The hog market remains under pressure despite lower hog inventories on both sides of the border. Hog prices in Peoria were quoted at $35, down $2 from a month earlier. Western Canadian values were in the range of $1.40 kg to $1.50kg for nearby delivery; June forward contracts are still quite strong at $1.65 to $1.70. The cash market is functioning to encourage demand. Retail movement has eased causing wholesale supplies to build. Pork cutout prices are at three month lows as packing margins struggle in negative territory. Growing supplies of market ready hogs, high unemployment numbers, and lower household incomes are the main factors weighing on the hog market.
The USDA released their hog and pig inventory report showing total numbers down 2.7 percent from last year. Hog producers have been cutting back on production due to the poor financial returns. We will likely see further contraction in upcoming months which should bode well longer term for the industry.
Pork production is coming in larger than anticipated due to higher carcass weights. Producers have been holding back on marketings in hopes of higher prices. At the same time, corn prices have been creeping higher resulting in higher costs of production.
US unemployment is hovering at 8.1 percent and is expected to reach up to 11 percent by the end of 2009. At the same time, the number of people receiving assistance for things like food reached 32.2 million. One in ten Americans are on food stamps to put the situation in perspective. Pork is quite competitive comparative to other meat products but with people conserving every penny, pork products are also experiencing slower retail movement.
Unemployed workers are also taking longer period to find a new job which is extending the economic recovery period. Retired and semi retired people relying on equities for their income have seen their wealth deteriorate 30 to 60 percent. Major resorts and casinos are experiencing lower traffic as well. Pork made considerable inroads to high end restaurants over the past two years but this demand has also eroded. All these factors have contributed to lower pork consumption.

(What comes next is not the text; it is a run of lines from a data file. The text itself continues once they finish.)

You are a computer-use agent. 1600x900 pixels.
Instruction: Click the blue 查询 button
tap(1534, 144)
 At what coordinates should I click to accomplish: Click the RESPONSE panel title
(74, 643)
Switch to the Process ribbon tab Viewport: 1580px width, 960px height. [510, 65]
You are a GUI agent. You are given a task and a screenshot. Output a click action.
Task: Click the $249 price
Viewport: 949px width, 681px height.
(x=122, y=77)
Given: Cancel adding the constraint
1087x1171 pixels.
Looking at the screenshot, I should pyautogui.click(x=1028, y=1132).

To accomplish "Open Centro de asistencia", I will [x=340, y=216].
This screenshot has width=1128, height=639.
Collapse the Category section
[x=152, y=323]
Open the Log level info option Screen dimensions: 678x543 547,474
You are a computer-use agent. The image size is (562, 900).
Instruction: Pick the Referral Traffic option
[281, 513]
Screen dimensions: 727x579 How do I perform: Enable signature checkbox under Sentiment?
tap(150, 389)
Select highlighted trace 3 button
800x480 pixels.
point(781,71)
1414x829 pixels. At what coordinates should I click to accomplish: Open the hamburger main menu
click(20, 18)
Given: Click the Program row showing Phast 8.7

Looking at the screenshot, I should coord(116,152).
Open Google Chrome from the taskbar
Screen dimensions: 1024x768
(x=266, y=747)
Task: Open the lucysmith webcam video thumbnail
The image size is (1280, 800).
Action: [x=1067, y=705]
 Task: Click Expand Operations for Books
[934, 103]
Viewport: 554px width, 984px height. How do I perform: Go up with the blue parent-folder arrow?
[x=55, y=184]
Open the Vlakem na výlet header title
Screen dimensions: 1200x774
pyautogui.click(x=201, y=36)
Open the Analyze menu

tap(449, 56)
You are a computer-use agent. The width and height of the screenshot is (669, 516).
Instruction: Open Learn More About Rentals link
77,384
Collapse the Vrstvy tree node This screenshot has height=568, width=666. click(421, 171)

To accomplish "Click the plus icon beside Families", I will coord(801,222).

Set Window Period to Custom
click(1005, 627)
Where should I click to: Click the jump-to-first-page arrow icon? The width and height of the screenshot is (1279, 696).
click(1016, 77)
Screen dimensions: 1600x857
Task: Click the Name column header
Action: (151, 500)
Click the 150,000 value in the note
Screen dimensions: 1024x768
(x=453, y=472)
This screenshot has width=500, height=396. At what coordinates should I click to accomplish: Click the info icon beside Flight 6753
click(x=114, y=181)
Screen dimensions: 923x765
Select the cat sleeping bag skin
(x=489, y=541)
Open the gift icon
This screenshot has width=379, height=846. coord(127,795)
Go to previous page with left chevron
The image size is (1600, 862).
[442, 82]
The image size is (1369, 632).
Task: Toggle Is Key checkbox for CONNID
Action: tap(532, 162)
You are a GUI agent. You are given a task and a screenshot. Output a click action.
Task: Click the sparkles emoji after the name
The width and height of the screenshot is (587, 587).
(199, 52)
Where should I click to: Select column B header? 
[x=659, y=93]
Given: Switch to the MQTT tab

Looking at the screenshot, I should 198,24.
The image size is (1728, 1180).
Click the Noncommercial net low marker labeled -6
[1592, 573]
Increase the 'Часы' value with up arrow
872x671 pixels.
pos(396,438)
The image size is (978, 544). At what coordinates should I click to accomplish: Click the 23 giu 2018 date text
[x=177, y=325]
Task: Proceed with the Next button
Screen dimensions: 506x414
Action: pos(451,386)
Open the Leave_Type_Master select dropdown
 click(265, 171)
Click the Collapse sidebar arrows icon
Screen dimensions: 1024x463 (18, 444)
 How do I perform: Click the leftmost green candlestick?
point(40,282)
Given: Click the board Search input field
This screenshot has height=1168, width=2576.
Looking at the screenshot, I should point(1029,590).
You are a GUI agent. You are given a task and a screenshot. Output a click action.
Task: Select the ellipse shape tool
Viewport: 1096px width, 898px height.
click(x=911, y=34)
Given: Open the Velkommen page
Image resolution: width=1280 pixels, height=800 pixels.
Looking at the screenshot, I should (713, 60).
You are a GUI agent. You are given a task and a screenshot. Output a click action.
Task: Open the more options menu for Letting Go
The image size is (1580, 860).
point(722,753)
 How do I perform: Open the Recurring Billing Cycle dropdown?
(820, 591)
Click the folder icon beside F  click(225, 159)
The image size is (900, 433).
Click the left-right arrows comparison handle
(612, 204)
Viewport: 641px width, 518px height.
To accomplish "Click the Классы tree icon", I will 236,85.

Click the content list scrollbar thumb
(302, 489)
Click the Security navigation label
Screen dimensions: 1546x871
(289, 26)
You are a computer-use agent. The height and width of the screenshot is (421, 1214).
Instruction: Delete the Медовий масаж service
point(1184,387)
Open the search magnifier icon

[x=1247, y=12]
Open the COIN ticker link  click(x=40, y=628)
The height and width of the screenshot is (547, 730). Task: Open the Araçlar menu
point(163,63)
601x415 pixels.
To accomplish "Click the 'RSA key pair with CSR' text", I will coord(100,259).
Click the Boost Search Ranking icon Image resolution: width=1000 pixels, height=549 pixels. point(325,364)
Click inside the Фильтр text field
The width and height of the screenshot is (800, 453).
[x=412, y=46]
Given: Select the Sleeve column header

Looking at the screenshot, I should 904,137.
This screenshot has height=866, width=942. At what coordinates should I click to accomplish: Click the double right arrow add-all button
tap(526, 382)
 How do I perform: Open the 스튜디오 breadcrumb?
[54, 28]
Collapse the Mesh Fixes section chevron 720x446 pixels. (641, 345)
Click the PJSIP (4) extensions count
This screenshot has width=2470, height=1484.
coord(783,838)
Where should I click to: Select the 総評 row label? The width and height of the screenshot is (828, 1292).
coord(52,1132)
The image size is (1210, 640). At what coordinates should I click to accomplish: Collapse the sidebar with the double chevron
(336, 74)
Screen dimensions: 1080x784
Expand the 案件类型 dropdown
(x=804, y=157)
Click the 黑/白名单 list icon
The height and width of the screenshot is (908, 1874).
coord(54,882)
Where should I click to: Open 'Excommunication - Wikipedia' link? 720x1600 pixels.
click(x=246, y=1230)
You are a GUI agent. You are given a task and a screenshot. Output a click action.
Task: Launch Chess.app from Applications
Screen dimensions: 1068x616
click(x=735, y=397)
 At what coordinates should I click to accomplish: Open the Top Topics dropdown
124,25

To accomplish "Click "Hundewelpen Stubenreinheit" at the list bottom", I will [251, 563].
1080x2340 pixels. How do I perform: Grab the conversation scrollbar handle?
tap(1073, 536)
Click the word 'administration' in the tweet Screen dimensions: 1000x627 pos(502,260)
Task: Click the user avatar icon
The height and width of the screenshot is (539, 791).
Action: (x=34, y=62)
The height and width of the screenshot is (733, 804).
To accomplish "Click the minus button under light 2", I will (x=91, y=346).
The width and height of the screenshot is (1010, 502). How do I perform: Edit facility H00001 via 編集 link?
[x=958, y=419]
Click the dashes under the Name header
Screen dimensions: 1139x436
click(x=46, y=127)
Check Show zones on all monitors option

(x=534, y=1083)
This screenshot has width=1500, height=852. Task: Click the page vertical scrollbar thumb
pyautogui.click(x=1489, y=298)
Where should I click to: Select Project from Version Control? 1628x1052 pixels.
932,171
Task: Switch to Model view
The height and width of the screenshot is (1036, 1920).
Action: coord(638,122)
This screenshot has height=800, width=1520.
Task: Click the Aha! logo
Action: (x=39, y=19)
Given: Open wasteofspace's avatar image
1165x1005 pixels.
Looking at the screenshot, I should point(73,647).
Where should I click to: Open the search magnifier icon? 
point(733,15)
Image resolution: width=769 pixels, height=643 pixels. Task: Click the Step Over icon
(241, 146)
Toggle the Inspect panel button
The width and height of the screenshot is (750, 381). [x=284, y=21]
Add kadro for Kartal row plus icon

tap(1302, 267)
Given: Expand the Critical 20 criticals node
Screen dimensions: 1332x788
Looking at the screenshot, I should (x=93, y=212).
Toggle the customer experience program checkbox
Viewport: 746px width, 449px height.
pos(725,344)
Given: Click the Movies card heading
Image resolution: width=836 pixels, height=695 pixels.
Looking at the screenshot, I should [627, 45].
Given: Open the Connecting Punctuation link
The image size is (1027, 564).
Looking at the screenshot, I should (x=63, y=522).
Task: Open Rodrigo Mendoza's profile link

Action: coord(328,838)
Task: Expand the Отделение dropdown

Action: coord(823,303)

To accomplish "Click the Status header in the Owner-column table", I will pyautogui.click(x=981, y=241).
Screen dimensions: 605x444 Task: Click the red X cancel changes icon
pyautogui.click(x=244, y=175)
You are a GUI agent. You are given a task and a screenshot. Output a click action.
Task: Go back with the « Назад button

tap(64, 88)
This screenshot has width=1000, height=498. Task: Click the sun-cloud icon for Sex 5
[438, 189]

I am expecting hog prices to ratchet higher into June but the price outlook has been tempered by the consumptive patterns over the past month. In previous issues, I’ve been advising producers to take protection on summer marketings as the August lean hog futures were near record highs. It is difficult to be bullish at historical high prices given the current environment. I feel it is still a good idea to take protection on third quarter marketings given the current price structure.